Unsurprisingly, given that it’s tiptoed around computers using Russian keyboards in the past, Necurs is thought to be operated by Russian crooks. Besides the ransomware and the spam, the botnet has also been used as an attack dog, sent to jump on other computers on the internet and to steal credentials for online accounts, people’s personally identifiable information (PII), and other confidential data.

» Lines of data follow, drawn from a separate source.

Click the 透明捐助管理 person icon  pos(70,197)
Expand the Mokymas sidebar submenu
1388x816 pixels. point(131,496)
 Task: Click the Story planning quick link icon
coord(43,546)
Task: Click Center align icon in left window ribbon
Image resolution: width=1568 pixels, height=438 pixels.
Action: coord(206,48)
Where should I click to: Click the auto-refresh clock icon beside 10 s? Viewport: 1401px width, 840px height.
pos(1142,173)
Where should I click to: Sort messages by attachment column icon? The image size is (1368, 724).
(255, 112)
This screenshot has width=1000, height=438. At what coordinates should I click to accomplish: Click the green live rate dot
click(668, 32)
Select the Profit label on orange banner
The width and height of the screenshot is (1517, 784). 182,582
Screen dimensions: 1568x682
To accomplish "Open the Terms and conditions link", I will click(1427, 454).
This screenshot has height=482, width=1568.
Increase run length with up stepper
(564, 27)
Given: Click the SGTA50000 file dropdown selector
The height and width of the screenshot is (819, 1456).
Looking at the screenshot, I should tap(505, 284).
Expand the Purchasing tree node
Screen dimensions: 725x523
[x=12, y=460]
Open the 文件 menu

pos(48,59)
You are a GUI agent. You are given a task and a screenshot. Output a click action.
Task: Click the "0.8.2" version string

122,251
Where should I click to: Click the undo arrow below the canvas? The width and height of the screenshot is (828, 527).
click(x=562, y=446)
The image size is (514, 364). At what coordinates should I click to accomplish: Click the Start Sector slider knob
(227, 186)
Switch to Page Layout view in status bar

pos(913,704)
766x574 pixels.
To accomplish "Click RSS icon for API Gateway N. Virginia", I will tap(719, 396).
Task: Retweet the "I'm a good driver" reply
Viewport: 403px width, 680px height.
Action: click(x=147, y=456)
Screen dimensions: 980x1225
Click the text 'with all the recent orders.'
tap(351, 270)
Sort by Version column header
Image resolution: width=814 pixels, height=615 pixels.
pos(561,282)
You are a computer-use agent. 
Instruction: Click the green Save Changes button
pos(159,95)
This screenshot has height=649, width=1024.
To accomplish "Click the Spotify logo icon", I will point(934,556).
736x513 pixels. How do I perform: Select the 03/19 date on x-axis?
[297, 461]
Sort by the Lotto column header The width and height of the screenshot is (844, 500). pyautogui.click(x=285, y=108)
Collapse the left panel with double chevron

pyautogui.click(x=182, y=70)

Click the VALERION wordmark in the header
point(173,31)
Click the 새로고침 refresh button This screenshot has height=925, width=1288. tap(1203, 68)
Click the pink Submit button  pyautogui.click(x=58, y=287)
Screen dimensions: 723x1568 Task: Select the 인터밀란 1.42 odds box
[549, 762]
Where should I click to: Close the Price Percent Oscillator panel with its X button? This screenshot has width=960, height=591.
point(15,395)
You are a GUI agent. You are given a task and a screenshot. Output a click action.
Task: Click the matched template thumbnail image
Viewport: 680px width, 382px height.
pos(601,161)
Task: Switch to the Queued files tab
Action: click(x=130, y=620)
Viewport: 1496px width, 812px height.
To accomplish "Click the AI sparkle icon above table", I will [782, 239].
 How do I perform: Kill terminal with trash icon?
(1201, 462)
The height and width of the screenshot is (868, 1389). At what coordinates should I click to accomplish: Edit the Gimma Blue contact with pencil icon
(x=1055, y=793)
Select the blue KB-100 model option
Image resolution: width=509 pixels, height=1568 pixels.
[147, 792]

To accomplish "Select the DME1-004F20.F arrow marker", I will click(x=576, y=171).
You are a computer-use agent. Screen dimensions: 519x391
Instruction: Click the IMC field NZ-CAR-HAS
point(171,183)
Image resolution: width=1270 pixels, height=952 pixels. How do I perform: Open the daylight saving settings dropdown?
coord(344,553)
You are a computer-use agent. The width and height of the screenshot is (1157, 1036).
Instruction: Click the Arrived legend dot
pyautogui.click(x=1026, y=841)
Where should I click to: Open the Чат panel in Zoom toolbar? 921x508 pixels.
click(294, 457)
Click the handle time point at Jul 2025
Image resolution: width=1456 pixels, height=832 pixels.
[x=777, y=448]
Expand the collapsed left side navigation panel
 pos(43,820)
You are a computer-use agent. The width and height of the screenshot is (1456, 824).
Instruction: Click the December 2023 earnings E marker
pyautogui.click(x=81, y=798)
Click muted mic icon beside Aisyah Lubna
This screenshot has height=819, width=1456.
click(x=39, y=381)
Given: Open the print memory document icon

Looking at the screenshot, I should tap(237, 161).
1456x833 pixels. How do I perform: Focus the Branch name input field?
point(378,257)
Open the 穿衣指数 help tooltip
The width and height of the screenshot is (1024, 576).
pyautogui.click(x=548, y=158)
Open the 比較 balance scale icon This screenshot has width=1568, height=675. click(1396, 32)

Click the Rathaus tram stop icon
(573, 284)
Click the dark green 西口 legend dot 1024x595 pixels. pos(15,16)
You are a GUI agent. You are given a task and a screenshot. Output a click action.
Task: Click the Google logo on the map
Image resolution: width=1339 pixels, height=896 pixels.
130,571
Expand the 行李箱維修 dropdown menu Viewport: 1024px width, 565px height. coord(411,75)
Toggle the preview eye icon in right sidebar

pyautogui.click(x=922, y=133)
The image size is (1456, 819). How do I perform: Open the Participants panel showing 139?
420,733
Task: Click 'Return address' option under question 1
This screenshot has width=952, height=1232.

Microsoft says that Necurs’ operators also sell or rent access to their zombie computers to other crooks – what’s known as a botnet-for-hire service. The botnet has also been used to distribute financially targeted malware and cryptomining. It also has the capability of being used to launch a distributed denial of service (DDoS) attack. Its operators haven’t flipped the switch on that – yet. They could activate that capability at any time, Microsoft says.
Necurs has been a powerful force of yuck: Microsoft says that during one 58-day period, its staff watched as one Necurs-infected computer sent a total of 3.8 million spam emails to over 40.6 million potential victims.
![Macos botnet zombie check software check list Macos botnet zombie check software check list](/uploads/1/2/6/3/126304184/981294751.png)
How did they castrate that bull?
The trick was to grab it by its algorithm. Microsoft says it’s been heading up activities that will keep the crooks behind Necurs from registering new domains to execute attacks in the future – a feat that was accomplished by analyzing how Necurs systematically generates new domains through an algorithm.
From its post:
We were then able to accurately predict over six million unique domains that would be created in the next 25 months. Microsoft reported these domains to their respective registries in countries around the world so the websites can be blocked and thus prevented from becoming part of the Necurs infrastructure. By taking control of existing websites and inhibiting the ability to register new ones, we have significantly disrupted the botnet.
Microsoft also had help from the courts: on 5 March, the US District Court for the Eastern District of New York issued an order enabling the company to seize the US-based infrastructure Necurs uses to distribute malware and infect computers.
Macos Botnet Zombie Check Software Check List
The next step is to partner with ISPs to scrub Necurs malware off of victimized computers: an effort that also involves partnering with law enforcement, government Computer Emergency Response Teams (CERTs), ISPs and government agencies. Microsoft says it’s working with domain registries, government CERTs and law enforcement in Mexico, Colombia, Taiwan, India, Japan, France, Spain, Poland and Romania, among others.
Macos Botnet Zombie Check Software Checks
Want to make sure you’re free of malware? Microsoft suggests you head over to its Safety Scanner: a tool that helps to remove malware from Windows systems. Sophos also has its free Virus Removal Tool, as well as free tools for protecting both Windows and Mac systems.
Latest Naked Security podcast
LISTEN NOW
Click-and-drag on the soundwaves below to skip to any point in the podcast. You can also listen directly on Soundcloud.